>> Start SUPPLIED INFORMATION

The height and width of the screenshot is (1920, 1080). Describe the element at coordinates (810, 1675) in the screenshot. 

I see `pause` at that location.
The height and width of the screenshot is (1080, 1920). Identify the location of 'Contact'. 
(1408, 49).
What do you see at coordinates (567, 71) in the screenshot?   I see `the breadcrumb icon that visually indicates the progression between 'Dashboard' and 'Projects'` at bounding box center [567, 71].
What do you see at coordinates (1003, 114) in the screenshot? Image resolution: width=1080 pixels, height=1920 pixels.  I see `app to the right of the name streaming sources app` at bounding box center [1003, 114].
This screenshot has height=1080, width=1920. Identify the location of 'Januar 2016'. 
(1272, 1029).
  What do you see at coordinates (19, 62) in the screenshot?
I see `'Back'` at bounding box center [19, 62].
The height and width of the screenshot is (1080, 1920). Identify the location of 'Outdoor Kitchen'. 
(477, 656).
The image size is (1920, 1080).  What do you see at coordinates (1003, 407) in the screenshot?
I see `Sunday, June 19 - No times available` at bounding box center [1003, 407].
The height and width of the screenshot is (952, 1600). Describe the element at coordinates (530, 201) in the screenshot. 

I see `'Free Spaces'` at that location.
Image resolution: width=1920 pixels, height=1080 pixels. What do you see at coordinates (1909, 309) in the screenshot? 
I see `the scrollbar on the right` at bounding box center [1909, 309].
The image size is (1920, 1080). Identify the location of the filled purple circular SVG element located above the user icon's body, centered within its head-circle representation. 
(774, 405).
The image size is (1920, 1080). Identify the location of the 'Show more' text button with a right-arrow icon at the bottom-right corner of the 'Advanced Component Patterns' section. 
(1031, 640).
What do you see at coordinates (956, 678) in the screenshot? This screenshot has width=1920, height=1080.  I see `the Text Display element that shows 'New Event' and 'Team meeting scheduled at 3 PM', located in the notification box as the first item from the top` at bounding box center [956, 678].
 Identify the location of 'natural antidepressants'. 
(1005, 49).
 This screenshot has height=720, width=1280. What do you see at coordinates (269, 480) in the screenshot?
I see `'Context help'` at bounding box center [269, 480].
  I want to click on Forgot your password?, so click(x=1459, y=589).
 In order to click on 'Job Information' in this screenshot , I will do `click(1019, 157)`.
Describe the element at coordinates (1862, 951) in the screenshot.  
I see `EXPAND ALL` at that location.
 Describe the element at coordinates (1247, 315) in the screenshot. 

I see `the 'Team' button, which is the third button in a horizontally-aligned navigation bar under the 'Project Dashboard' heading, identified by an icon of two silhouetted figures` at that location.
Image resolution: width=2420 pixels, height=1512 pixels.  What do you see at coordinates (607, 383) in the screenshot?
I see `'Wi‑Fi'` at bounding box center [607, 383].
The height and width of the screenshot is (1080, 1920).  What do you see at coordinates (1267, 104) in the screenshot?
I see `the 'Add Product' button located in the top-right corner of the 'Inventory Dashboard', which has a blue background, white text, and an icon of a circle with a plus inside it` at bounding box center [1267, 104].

>> End SUPPLIED INFORMATION

SHORT EXERCISE: Work out how many lines of the records above contain the word "click", and give only that number.

EXPECTED ANSWER: 2